**What you are asked to do:** When transcribing the entries, keep each one exactly as it is.

Records from a dataset
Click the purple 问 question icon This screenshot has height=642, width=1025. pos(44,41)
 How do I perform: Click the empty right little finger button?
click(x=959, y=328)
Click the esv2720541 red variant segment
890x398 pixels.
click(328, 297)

**Written solution:**
Click the purple 问 question icon This screenshot has height=642, width=1025. pos(44,41)
 How do I perform: Click the empty right little finger button?
click(x=959, y=328)
Click the esv2720541 red variant segment
890x398 pixels.
click(328, 297)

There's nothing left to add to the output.